Unfractionated heparin remains indispensable for treating thrombotic disorders, though attaining therapeutic anticoagulation is complicated by its multiple mechanisms, clearance, and resistance.
Achieving target aPTT with unfractionated heparin remains challenging despite weight-based nomograms, highlighting the need for careful monitoring to avoid ischemic and bleeding complications.
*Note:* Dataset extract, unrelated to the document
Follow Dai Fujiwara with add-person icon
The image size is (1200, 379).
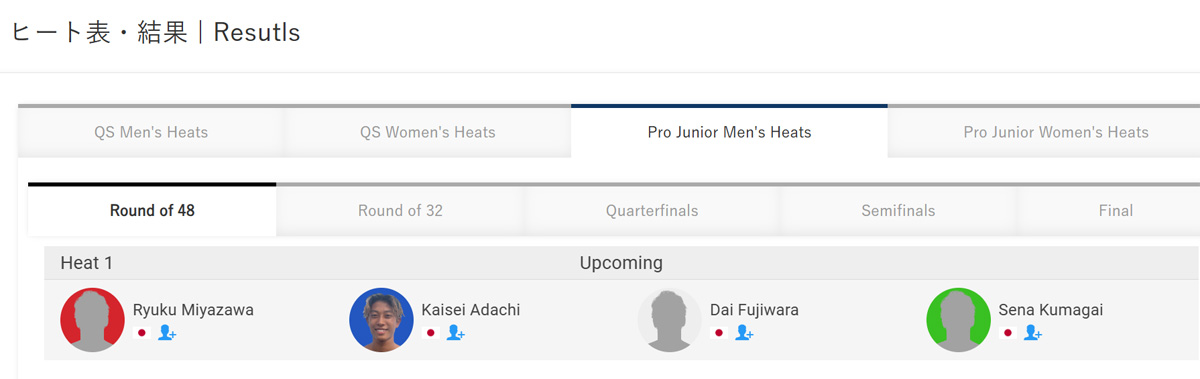click(743, 333)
Despite the development of newer anticoagulants, unfractionated heparin remains an indispensible agent in the treatment of thrombotic disorders. Heparin exerts its major effect via antithrombin, converting antithrombin to a more efficient inhibitor of circulating thrombin (factor IIa), factor Xa, factor IXa, factor XIIa, and kallikrein. However, due to the multiple anticoagulant mechanisms of heparin, differential molecular weight-based clearance, issues of heparin resistance, and patient-specific characteristics (age, weight, gender, and tobacco), attaining therapeutic anticoagulation is complicated. As a result, a minority of patients in major clinical trials achieve an activated partial thromboplastin time within the target window in an appropriate time-frame despite the use of weight-based titration nomograms. The resultant under- or over-therapeutic anticoagulation is associated with increased risks of ischemic and bleeding complications, suggesting the importance of maintaining heparin anticoagulation within a relatively narrow therapeutic range. In this review we discuss the mechanisms of heparin action, clinical ramifications of incorrect dosing in major trials, and attempts to improve the achievement of therapeutic anticoagulation.
Krishnaswamy et al. (Fri,) conducted a review in Thrombotic disorders. Unfractionated heparin was evaluated. Unfractionated heparin remains indispensable for treating thrombotic disorders, though attaining therapeutic anticoagulation is complicated by its multiple mechanisms, clearance, and resistance.